Could be both. I'd really like to know if this HB bridge is even any good. Certainly not as good as XDMA from AMD. So much unused bandwidth there
 
Could be both. I'd really like to know if this HB bridge is even any good. Certainly not as good as XDMA from AMD. So much unused bandwidth there

TBH the new SLI bridge promises double the bandwidth, and looking at the bridge it just looks like it uses the two normal SLI fingers for single card SLI.
 
At least Ashes of Singularity with its fancy DX12 multi-GPU mode should be able to use more than 2 of these... ;)
 
Guess it means people who already have 2way sli will now have to upgrade to the next tier up, instead of going 3way, so Nvidia will sell more higher end cards.
 
Diminishing returns on the investment probably - Plenty of hours go in to making the drivers work for (just a guess) probably .01% of the particular cards buyers.
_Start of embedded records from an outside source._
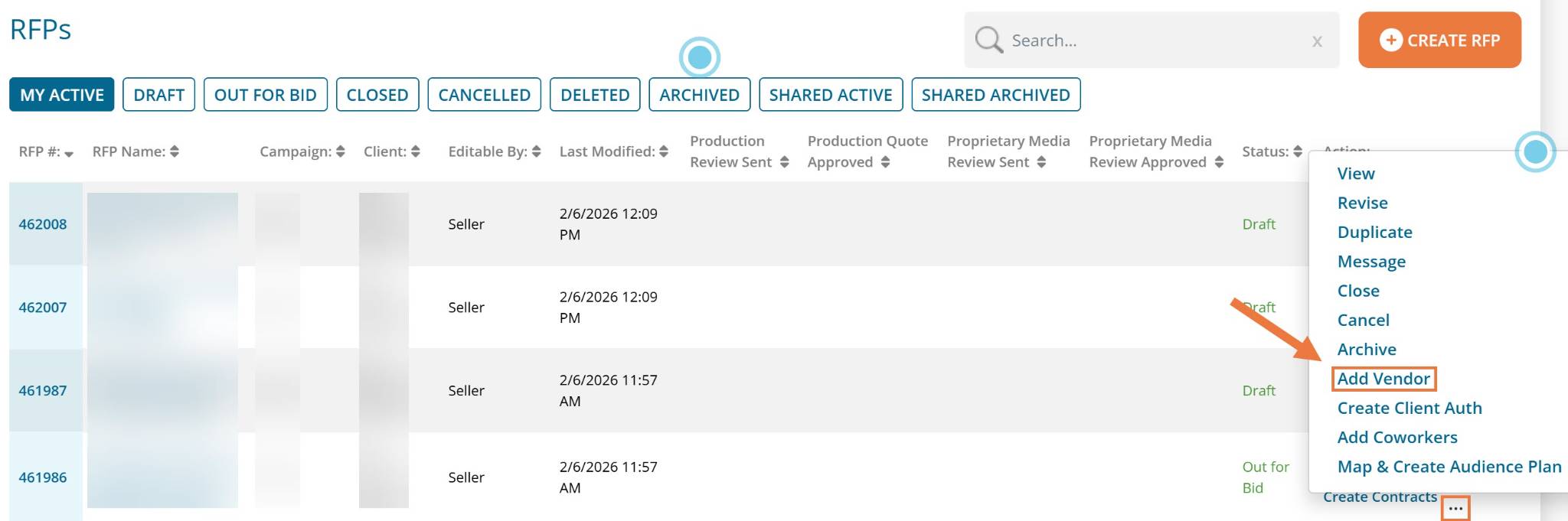The image size is (1568, 521).
Task: Sort by Editable By column arrows
Action: pos(537,151)
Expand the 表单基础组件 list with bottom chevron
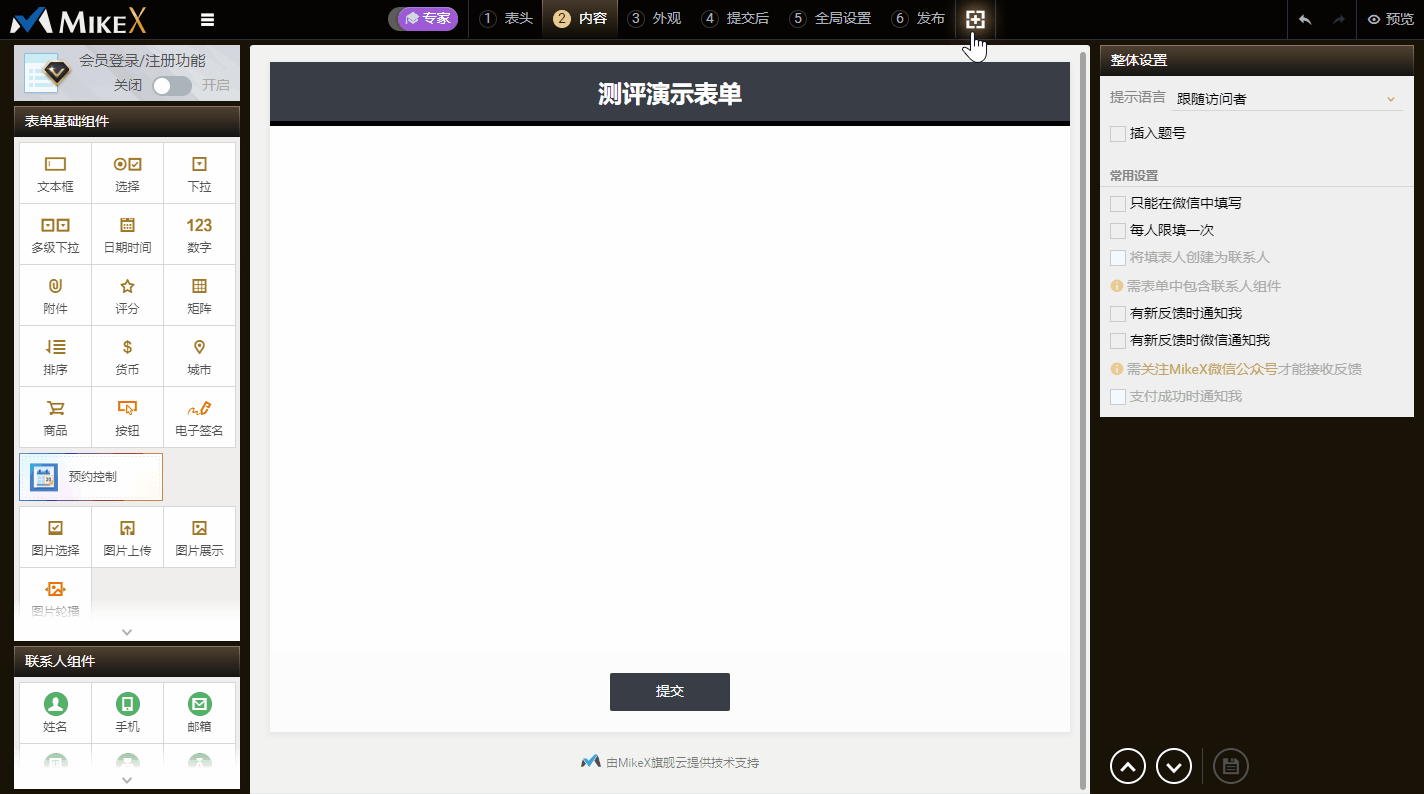1424x794 pixels. [127, 632]
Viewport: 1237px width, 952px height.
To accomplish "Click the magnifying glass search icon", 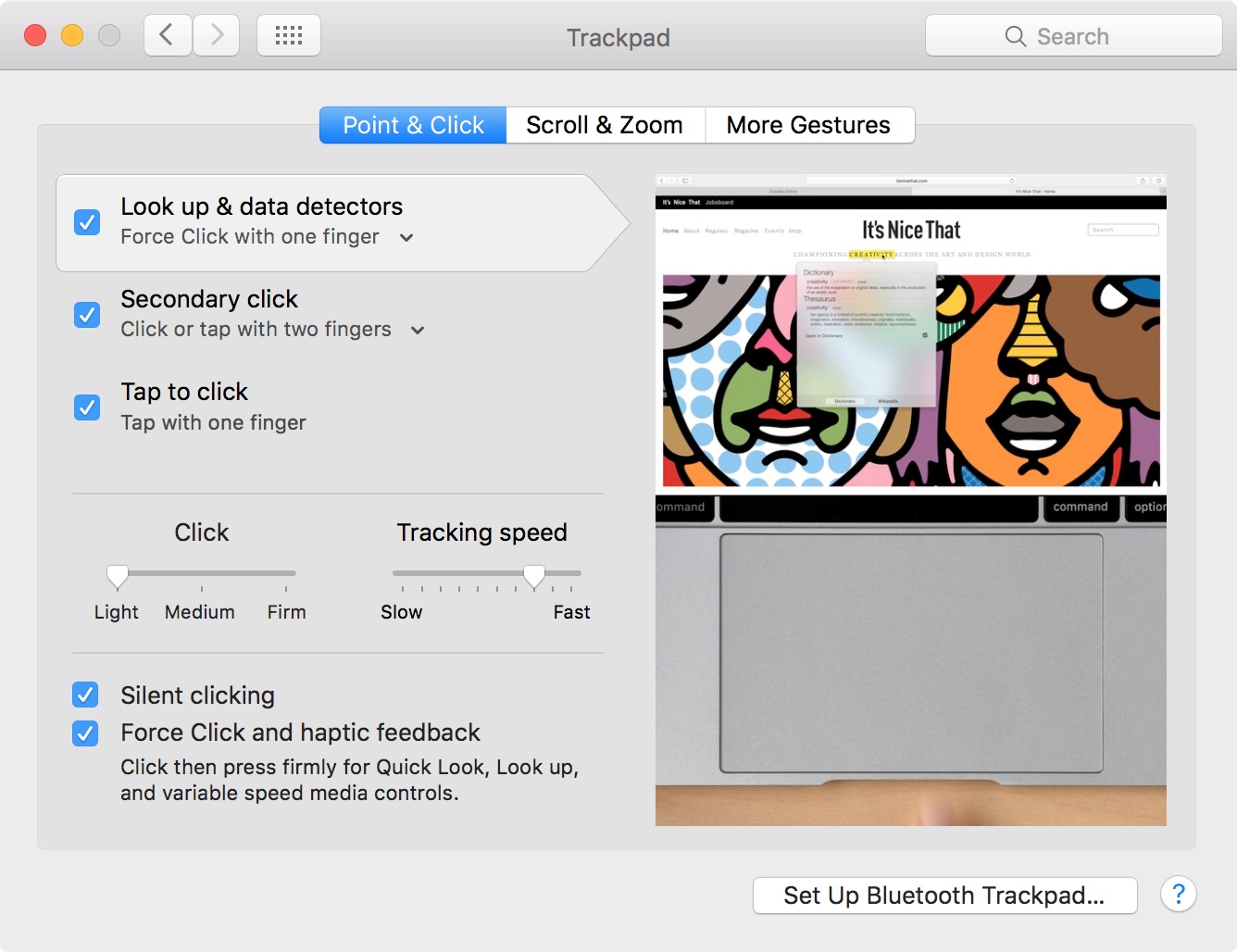I will click(x=1016, y=37).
Of course this doesn't bode well for anyone with unusual or different setups. Still it's not surprising considering they can't get multiple monitors to work in surround if there are any differences in sync polarity and resolution.

They may also be looking at other ways of running them as well. I recall there was talk of not needing a bridge for upcoming releases? I think it might have been for AMD.
 
Diminishing returns on the investment probably - Plenty of hours go in to making the drivers work for (just a guess) probably .01% of the particular cards buyers.

Of course this doesn't bode well for anyone with unusual or different setups. Still it's not surprising considering they can't get multiple monitors to work in surround if there are any differences in sync polarity and resolution.

They may also be looking at other ways of running them as well. I recall there was talk of not needing a bridge for upcoming releases? I think it might have been for AMD.

AMD got rid of bridges when the 290X came out :)
 
One thing we need to consider is what is the future of SLI.

With Nvidia announcing a new SLI bridge they certainly have a plan moving forward with SLI, we just don't know it yet. Anyone that knows is NDA'd up the wazoo.

Consider what the future of SLI will be in a future with DX12 and Vulkan Explicit Multiadapter. The way multi-GPU will work in the future is going to be different than today.
 
TBH the new SLI bridge promises double the bandwidth, and looking at the bridge it just looks like it uses the two normal SLI fingers for single card SLI.

Which would mean 18GB/s, because double's from the previous 9GB/s. AMD can use upto 32GB/s on the PCI bus, obviously after the GPU takes some it's probably somewhere around 25GB/s. And it will always rise because PCI will continue to get faster, Nvidia should just have followed suit. Seems like a better option.

If anything it'll just get it closer to 100% scaling, instead of the average 80-90% we see with the extra bandwidth. Which is where the performance gains come from that the EVGA guy was mentioning.
 
Seems like DirectX 12 and Vulcan multi-gpu support makes SLI a moot point. Anything moving forward, could possibly be supported in DX12/Vulcan for setups with 3 or more GPUs. I'd imagine there'd be less cost and a cleaner PCB if they did away with it altogether, how much and whether that would be passed on to the consumer is another story...
 
I would be more interested to know more about the use of the HB SLI bridges. It would make sense if the new SLI bridges allow more data transfer and possible memory sharing across the two cards. New API's have been said that it will allow memory independantly giving access to a shared memory pool rather than restricting multi card setups to the memory total of one card.

Speculation is all anything can be right now until further information is given.